目立つマナー違反、生活の場への浸食するツーリズム

文化にかんする摩擦は「マナー違反」という形で問題化されることが多い。

「試食をすべて食べてしまう」「他の店の食べ物を持ち込む」「何も頼まずに居座る」など飲食店でのふるまい、ゴミのポイ捨て、トイレの使い方、道端で座り込む、落書きなど、この種のトラブルは観光地ごと、街ごと、お店の形態ごとに枚挙に暇がないほど多種多様な形をとることになる。

もちろん「旅の恥は掻き捨て」的な非日常ゆえの大胆さに起因するマナー違反もあるが、主にこのような異文化接触時の摩擦がマナー違反問題の根底にあると思ってよいだろう。

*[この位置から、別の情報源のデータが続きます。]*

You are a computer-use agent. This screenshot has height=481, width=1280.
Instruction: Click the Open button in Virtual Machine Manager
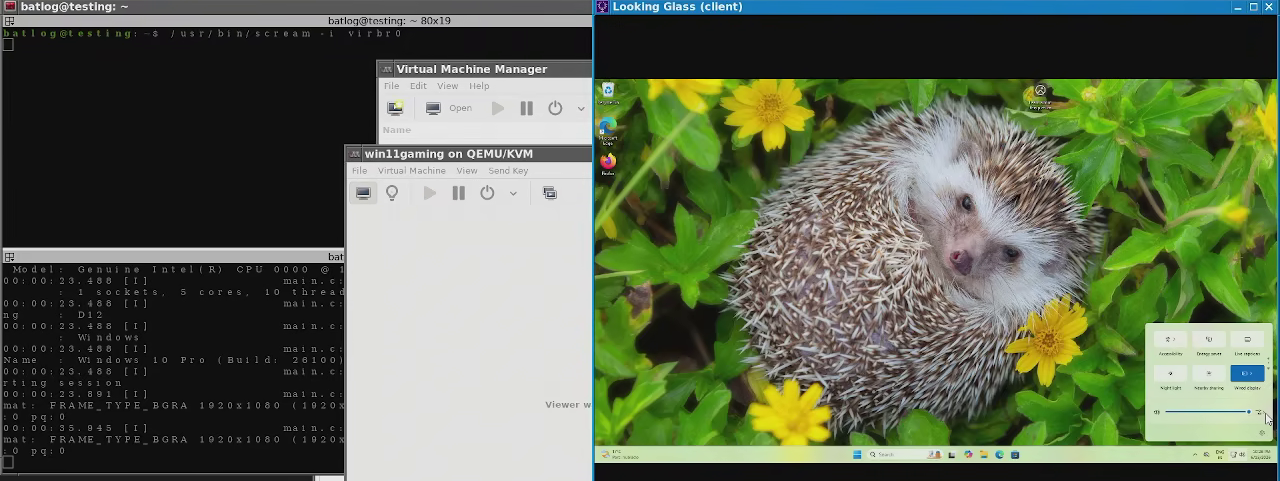(x=449, y=108)
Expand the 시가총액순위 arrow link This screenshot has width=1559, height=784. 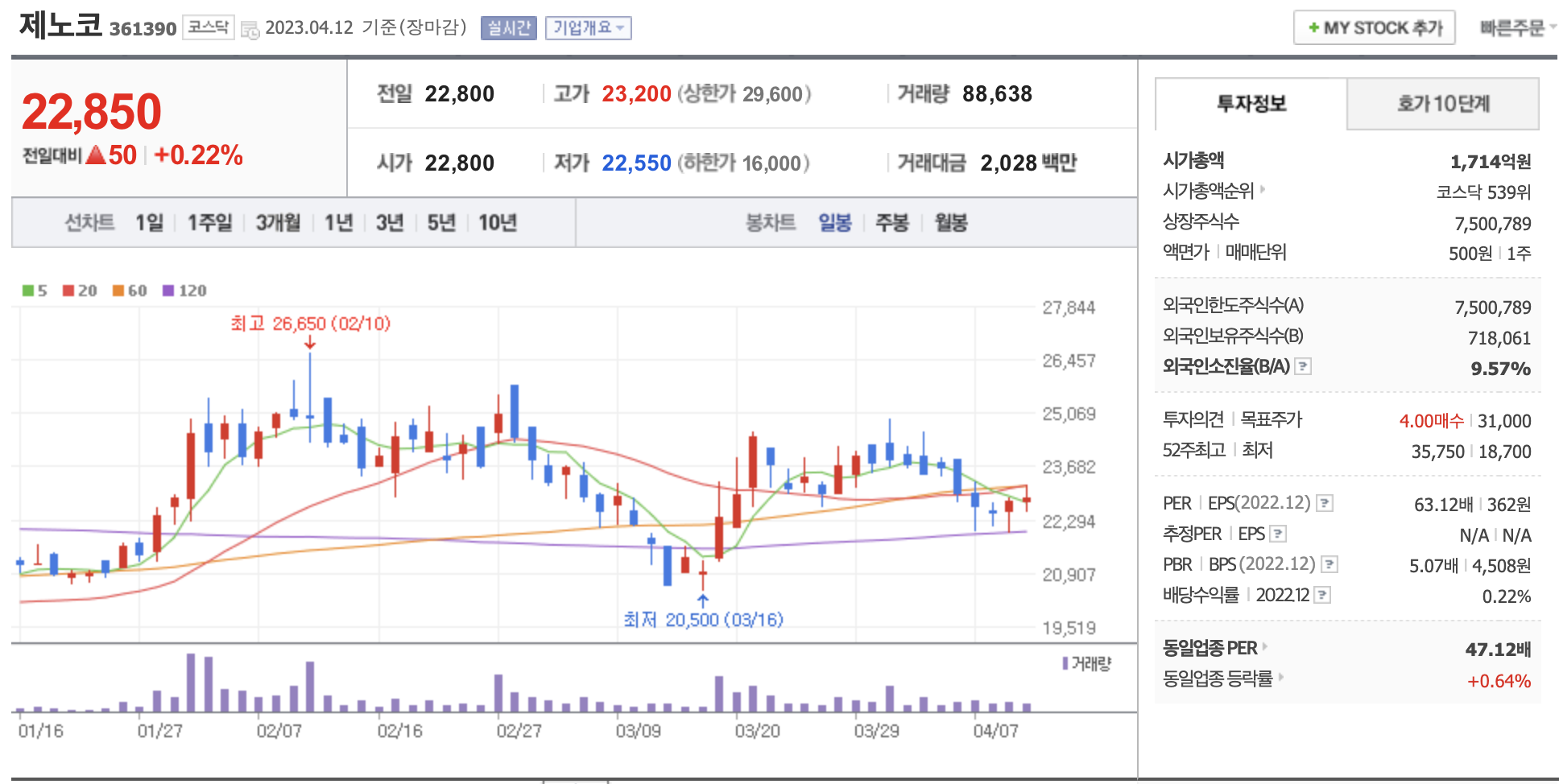coord(1263,190)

定番の観光名所だけでなく地元の人々の暮らしを観光対象とする「まちなか」観光の人気が生む問題もある。市民の生活のための場所だった錦市場が観光化されていく問題や、舞妓パパラッチという形で問題化されている祇園や花街における外国人観光客のマナー違反の問題も、そもそもは「一見さんお断り」で知られる「敷居の高さ」で日本人観光客が遠慮を感じていた祇園界隈に、そんな感覚を共有しない外国人観光客が押し寄せていることが問題の根本である。これもある種の異文化接触の問題といえるだろう。

いずれにせよ、京都でオーバーツーリズムが問題化しはじめた2014年から2016年の間に外国人宿泊客数は3倍も増加していた。このことからも観光客の「質」の変化が京都の地域社会にどれほど大きな影響を与えたかをうかがい知ることができるだろう。

圧倒的な存在感を示す中国人のポテンシャル

では現在、外国人旅行者として日本を訪れているのはどのような人々なのだろうか。現在、訪日外国人の5人に4人はアジア人であり、欧米人は10人に1人ほどである。

2018年のデータでは中国(26.9%)、韓国(24.2%)からの旅行者だけで全体の5割を超え、これに台湾(15.3%)、香港(7.1%)を加えると東アジアからの観光客だけで73.5%も占めることとなる。

とくに年々数を増し続ける中国人の存在感は大きく(2008年の訪日中国人は100万人ほどだったが、2018年には約838万人)、「3人に1人は中国人」といってもよいくらいである。彼らこそ日本の外国人観光客急増の原動力といってもよい。